◆ DATA TO PROCESS
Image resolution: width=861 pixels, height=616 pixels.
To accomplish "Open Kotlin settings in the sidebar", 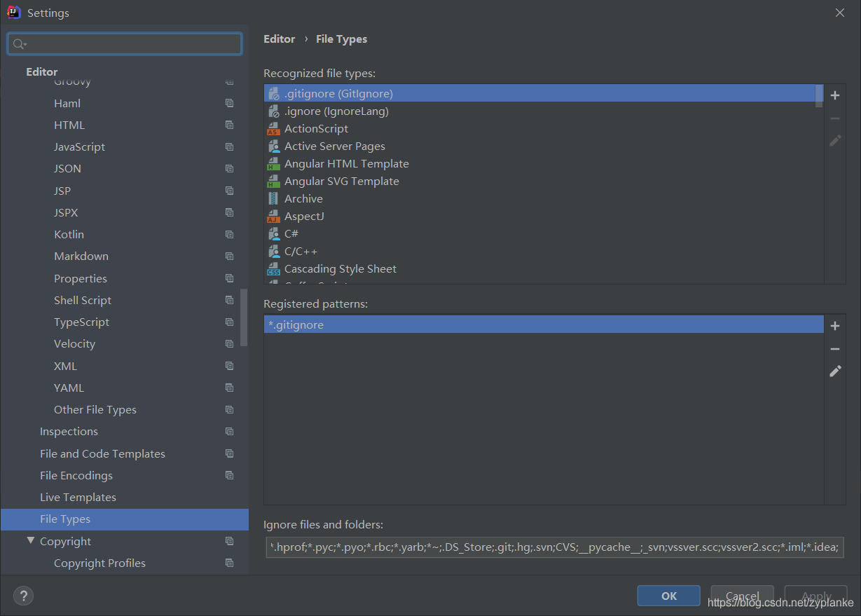I will click(x=68, y=234).
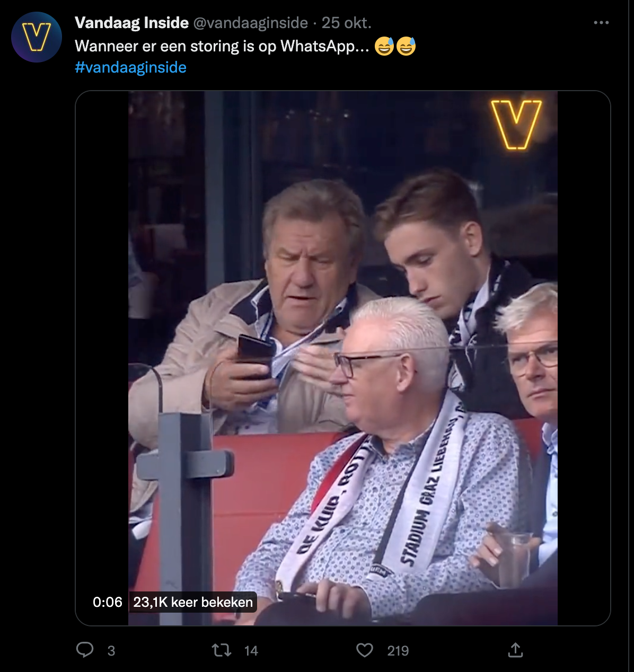Click the like count 219
Image resolution: width=634 pixels, height=672 pixels.
(398, 651)
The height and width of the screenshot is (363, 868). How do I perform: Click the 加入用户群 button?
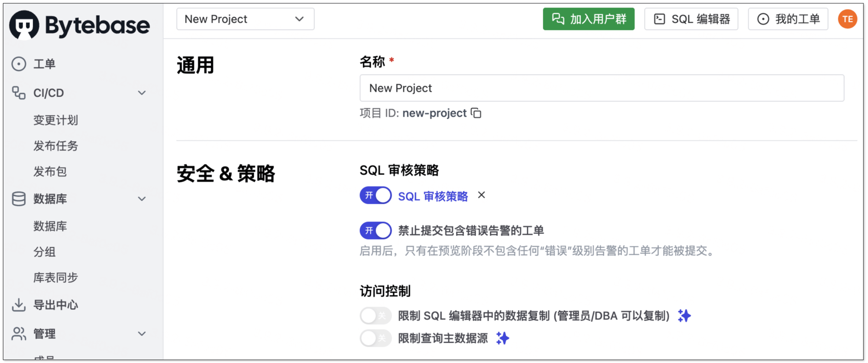589,19
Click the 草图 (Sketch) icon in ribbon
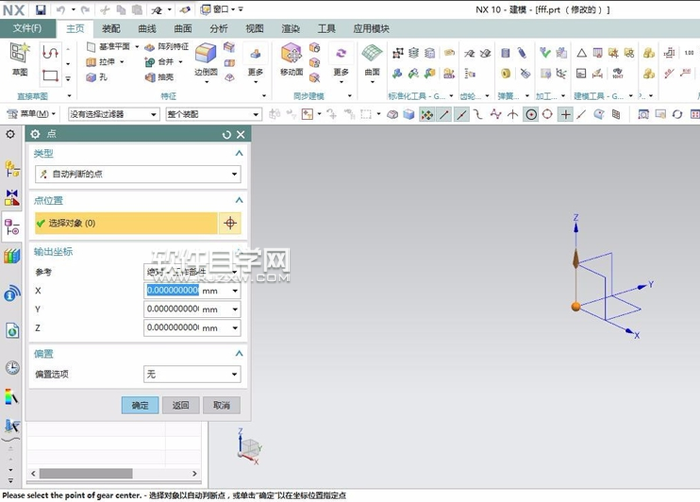 [x=20, y=58]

◆ TASK REQUIREMENTS
Everything from the line containing "The height and" to the last line of the listing above is to be written out exactly, except the pictures, and nothing else.

◆ EXERCISE RESULT
The height and width of the screenshot is (363, 868). How do I perform: Click the 加入用户群 button?
589,19
Click the 草图 (Sketch) icon in ribbon
 [x=20, y=58]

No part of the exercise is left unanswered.